Tanto la creadora de contenido como su madre han confiado en el trabajo del diseñador Nicolás Montenegro para un día tan especial. Desde que lanzó su firma homónima en 2021, el sevillano se ha convertido en uno de los favoritos de las novias y las invitadas. Él fue el encargado de crear, el pasado octubre, el vestido de novia de Blanca Llandres, y en la lista de mujeres que lo han elegido para eventos importantes están los nombres de Sofía Palazuelo, Nieves Álvarez, Tana Rivera y Gala González entre muchos otros.
Rochi se ha decantado por un vestido de un llamativo color a medio camino entre el naranja y el caldera, un tono que potencia su bronceado y que funciona de maravilla en estas fechas.
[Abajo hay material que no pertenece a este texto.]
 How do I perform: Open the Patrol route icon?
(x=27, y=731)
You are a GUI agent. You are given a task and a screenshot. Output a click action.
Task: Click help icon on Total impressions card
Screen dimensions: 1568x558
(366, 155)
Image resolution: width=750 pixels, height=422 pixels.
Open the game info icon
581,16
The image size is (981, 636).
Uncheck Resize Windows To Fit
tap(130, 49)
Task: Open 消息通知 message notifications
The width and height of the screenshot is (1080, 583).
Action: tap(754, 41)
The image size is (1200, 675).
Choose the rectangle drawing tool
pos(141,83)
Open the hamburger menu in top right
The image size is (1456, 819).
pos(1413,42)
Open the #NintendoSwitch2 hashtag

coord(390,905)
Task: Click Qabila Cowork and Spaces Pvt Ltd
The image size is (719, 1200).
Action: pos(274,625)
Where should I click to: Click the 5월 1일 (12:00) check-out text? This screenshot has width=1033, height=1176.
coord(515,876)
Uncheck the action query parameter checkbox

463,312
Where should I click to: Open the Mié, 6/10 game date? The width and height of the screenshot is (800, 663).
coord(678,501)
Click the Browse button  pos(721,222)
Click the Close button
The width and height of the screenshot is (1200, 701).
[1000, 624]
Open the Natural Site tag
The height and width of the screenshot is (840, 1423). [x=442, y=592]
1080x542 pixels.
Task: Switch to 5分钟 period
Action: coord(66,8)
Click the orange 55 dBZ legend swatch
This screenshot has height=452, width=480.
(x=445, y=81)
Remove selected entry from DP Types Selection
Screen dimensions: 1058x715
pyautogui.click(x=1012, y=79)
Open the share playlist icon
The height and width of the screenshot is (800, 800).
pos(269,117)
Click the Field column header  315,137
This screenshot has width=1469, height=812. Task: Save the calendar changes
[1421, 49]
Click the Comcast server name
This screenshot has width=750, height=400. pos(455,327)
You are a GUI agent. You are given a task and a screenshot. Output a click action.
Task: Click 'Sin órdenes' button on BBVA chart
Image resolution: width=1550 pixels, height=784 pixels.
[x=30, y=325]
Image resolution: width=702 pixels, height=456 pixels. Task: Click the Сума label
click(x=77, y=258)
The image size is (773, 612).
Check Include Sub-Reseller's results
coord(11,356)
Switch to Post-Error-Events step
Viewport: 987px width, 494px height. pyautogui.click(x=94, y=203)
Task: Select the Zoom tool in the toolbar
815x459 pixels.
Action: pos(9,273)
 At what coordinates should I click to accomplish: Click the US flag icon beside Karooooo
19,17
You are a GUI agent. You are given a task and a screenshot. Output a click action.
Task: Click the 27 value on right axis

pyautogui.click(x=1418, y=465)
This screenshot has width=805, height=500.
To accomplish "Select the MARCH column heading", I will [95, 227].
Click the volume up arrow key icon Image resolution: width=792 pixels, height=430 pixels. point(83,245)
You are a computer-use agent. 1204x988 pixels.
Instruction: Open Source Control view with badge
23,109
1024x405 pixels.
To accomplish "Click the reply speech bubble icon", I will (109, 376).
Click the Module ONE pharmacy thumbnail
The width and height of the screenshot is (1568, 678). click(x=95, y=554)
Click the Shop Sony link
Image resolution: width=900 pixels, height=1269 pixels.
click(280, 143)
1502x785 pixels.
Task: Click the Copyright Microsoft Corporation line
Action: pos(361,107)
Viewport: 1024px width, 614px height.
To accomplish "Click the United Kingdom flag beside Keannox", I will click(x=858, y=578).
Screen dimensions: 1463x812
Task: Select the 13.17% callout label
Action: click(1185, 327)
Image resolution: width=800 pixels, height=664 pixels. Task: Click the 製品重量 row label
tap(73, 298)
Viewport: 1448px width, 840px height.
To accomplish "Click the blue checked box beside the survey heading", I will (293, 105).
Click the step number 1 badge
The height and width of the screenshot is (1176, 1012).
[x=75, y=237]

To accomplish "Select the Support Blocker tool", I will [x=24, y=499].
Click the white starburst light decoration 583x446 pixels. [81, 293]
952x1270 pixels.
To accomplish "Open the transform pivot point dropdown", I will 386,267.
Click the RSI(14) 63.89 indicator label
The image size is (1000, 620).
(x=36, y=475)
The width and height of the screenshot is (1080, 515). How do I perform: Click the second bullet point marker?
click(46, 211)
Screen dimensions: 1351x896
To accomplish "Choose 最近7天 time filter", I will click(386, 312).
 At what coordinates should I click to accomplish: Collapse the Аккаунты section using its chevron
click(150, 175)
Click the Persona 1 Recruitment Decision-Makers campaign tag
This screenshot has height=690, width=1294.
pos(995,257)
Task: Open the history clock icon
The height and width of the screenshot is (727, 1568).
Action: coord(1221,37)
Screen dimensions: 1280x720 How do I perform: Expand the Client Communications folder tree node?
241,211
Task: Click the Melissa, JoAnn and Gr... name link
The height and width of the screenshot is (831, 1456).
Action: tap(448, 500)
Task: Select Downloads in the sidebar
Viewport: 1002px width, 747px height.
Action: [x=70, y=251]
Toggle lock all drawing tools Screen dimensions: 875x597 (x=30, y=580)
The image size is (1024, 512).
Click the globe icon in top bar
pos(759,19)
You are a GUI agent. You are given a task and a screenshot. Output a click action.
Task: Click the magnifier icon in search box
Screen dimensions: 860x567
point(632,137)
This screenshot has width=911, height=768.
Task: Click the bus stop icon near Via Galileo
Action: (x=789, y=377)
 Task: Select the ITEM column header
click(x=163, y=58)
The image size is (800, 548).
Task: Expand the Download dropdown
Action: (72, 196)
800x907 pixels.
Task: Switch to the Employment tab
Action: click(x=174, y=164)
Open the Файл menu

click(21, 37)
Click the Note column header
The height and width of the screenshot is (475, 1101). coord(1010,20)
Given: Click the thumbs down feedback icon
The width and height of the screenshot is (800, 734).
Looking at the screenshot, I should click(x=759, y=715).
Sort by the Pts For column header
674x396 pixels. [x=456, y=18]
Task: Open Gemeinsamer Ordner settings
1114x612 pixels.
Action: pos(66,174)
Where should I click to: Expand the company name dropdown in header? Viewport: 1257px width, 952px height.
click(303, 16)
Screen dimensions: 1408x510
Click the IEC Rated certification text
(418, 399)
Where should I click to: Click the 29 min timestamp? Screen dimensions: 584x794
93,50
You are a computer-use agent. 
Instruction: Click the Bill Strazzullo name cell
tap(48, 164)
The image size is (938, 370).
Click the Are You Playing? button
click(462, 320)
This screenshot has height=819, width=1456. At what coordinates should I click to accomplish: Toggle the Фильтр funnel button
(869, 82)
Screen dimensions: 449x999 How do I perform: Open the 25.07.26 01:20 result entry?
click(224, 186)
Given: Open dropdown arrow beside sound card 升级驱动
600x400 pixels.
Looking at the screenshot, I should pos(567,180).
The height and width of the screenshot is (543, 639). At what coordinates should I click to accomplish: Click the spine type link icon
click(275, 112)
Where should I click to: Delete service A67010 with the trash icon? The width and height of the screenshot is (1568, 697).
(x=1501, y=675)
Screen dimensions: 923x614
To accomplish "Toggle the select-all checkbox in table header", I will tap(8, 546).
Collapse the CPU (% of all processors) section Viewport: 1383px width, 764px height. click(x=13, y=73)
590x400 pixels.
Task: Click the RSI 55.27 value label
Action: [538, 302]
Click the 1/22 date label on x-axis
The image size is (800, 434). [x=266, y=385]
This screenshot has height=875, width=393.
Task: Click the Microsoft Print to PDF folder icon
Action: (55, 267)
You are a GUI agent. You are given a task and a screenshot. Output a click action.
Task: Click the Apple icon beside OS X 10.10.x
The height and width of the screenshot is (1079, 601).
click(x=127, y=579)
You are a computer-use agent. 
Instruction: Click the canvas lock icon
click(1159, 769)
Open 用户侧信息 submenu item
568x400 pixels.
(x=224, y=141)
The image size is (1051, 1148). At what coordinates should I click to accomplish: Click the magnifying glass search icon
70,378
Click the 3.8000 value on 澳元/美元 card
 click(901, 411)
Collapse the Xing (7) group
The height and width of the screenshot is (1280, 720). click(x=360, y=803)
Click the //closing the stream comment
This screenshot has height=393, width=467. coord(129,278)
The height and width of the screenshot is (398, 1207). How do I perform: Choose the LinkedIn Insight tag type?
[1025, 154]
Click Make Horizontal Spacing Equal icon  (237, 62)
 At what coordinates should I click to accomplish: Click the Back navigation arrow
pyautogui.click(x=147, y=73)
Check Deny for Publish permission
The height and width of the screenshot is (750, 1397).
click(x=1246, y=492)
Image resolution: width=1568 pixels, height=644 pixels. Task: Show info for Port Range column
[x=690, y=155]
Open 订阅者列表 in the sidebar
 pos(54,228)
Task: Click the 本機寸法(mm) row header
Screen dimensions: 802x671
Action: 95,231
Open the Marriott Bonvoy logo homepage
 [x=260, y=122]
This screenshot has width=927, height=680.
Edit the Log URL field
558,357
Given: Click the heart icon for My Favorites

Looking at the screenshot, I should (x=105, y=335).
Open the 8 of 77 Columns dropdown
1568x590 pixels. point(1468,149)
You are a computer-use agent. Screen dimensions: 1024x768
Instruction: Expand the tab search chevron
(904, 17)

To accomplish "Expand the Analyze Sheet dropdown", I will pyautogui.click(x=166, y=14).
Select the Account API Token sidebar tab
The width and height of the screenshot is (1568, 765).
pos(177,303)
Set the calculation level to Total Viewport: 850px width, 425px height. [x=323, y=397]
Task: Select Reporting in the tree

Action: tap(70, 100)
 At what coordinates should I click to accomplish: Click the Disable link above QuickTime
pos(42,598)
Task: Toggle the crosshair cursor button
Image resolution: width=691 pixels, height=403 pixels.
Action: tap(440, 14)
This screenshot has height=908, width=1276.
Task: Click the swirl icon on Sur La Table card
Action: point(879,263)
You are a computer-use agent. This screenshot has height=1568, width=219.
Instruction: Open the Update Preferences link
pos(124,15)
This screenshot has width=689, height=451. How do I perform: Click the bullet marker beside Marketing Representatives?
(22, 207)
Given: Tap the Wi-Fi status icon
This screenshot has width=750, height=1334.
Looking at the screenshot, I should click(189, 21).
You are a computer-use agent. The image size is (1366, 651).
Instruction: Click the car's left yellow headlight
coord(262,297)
Se trata de una prenda confeccionada en bambula de seda, un tejido muy ligero y translúcido lleno de caída que tiene una particularidad especial: tiene una textura ligeramente arrugada.
Con este tejido, Nicolás ha confeccionado para ella un traje que tiene el cuello halter típico de la casa Montenegro. Pero lo más especial lo encontramos en la falda. Lejos de dar forma a una pieza que cae hasta los pies, el diseñador ha realizado un impresionante trabajo de superposiciones hasta crear una falda que acompaña el cuerpo y el movimiento de Rochi. Lo ha logrado colocando capas de tejido cortadas al bies y desflecadas. Y el resultado no podía ser más especial.
Rocío Molina, una elegantísima madre de la novia
Después de la novia, la segunda mujer a cuyo look se presta más atención suele ser la madrina. Esta figura no solo tiene un protocolo especial –es la única que puede ir de largo en una boda de día, siempre y cuando el prometido lleve chaqué–, sino que su papel de acompañar al novio al altar hace que sea muy observada.
Sin embargo, la madre de la novia también debe cuidar, y mucho, su estilismo. Por eso no sorprende que Rocío Molina haya querido hacerse un vestido a medida.
Para ella, Nicolás Montenegro ha imaginado un vestido midi compuesto por dos partes bien diferenciadas. Por un lado está el cuerpo, confeccionado en seda vintage de color verde, con escote bardot y ligeramente encorsetado. Esta pieza se extiende por la parte alta de la falda de forma asimétrica, estilizando con suavidad la zona de la cadera y dando un aire más sofisticado al diseño. Por otro lado, está la falda, confeccionada en bambula de seda, que en este caso cae sobre las piernas con mucha fluidez y ligereza.